Navajo Nation Leaders Attend U.S. Supreme Court Hearing in Support of Arizona Water Claims

Navajo Nation at Supreme Court
Navajo Nation leadership, officials, and legal counsel outside of the U.S. Supreme Court prior to the oral arguments in Washington, D.C.

WASHINGTON, D.C. – Leaders of the Navajo Nation were in Washington, D.C. this week to attend a U.S. Supreme Court hearing in which attorneys presented oral arguments in the consolidated cases of the Department of the Interior v. Navajo Nation and State of Arizona v. Navajo Nation, which will have longstanding implications for the Navajo Nation’s claims to water in the State of Arizona.

Navajo Nation President Buu Nygren, Vice President Richelle Montoya, Speaker Crystalyne Curley, Council Delegates Eugenia Charles-Newton and Brenda Jesus, and Navajo Nation Attorney General Ethel Branch attended the hearing to offer their support for the Navajo Nation’s arguments in the case. They were also joined by former Navajo Tribal Chairman Peter MacDonald and Navajo Nation Water Rights Commission Chair Joelynn Ashley.

The two issues before the Supreme Court are whether the United States has a treaty-based duty to assess the Navajo Nation’s water needs and develop a plan to meet them, and whether a lower federal court order requiring the United States to assess the Nation’s water needs and develop a plan to meet them would conflict with the Court’s decree in Arizona v. California, a ruling that limited the circumstances in which the federal government could divert water from the Lower Colorado River.

Part of the Navajo Nation’s argument contends that the United States promised to assist the Navajo people in meeting their water needs when it entered into two treaties with Navajo leaders. In 1849, the federal government promised to take the Navajo people under its protection and establish a reservation for their exclusive use. In 1868, the federal government began to fulfill that second promise by setting aside a small part of the Nation’s aboriginal territory as the Navajo peoples’ permanent home. Through these treaties, the United States undertook a duty of trust to the Navajo Nation.

“This case goes beyond the fiduciary duty of the federal government,” said Speaker Curley. “The outcome of this hearing may determine the livelihood of our Navajo people now, and for all future generations. The right to water centers on our right to a permanent homeland through our treaties and the prayers of our ancestors since time immemorial. As a child, I grew up in a home without running water and to this day, we still have over 30 percent of our people who don’t have access to clean running water in their homes. Our leaders long ago fought for our right to our homeland and that includes the right to water – the right to life.”

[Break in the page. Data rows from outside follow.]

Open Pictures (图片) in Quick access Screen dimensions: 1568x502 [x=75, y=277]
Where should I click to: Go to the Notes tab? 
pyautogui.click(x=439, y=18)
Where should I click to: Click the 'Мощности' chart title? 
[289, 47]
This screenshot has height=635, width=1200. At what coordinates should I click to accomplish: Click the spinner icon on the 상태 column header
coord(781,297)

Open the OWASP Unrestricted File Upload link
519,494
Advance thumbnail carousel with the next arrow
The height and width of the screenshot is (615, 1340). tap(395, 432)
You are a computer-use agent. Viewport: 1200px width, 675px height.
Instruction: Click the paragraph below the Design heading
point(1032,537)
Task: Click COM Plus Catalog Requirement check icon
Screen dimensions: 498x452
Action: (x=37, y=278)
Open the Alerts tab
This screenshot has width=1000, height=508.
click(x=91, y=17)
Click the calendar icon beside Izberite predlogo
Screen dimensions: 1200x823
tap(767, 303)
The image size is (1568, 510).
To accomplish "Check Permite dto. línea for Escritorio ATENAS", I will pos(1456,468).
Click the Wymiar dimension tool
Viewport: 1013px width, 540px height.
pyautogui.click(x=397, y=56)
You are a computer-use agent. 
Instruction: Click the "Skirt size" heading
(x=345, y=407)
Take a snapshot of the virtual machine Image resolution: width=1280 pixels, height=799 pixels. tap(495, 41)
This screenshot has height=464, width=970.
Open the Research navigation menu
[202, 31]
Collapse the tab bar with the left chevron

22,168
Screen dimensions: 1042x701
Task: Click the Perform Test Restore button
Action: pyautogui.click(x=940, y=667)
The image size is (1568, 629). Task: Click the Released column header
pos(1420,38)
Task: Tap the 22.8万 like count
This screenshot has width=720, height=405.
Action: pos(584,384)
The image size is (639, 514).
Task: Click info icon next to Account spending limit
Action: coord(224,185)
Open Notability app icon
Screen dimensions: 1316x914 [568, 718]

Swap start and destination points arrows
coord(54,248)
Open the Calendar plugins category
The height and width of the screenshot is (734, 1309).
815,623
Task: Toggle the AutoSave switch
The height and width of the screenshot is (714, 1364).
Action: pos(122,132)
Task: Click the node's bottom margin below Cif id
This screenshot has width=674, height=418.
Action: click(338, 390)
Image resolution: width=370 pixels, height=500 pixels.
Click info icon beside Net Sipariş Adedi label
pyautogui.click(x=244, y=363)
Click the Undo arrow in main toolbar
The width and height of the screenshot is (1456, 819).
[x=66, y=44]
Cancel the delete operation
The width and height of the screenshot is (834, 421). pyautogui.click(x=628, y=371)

According to a March 19 statement issued by the Navajo Nation Department of Justice, the Supreme Court recognized in the 1908 case of Winters v. United States that a permanent home for tribal nations requires water. However, the United States has failed to live up to its obligation to make the lands of the Navajo people, located in Arizona adjacent to the Colorado River, productive and allow the Navajo people to thrive as their non-Native neighbors in Arizona have done. After repeated requests that the United States specifically address the unmet needs, in 2003, the Nation sued the federal government for breach of trust. The states of Arizona, Nevada and Colorado intervened together with two California irrigation districts over concerns that the Nation’s suit would impair their water rights.

The Navajo Nation seeks a favorable ruling from the Supreme Court confirming that the Navajo Nation has a viable claim against the federal government and to permit the Navajo Nation to return to the District Court to present its claim that the United States has an enforceable duty to fulfill its treaty promises that the Navajo Nation will have access to the water it needs to support a flourishing permanent homeland.

President Nygren said the case offers the United States an opportunity to live up to its trust responsibility. “We honored our end of the deal, and they just need to honor their end of the deal,” said Nygren.

Closing arguments are expected to be presented in April and the U.S. Supreme Court is expected to issue its ruling in the case in June.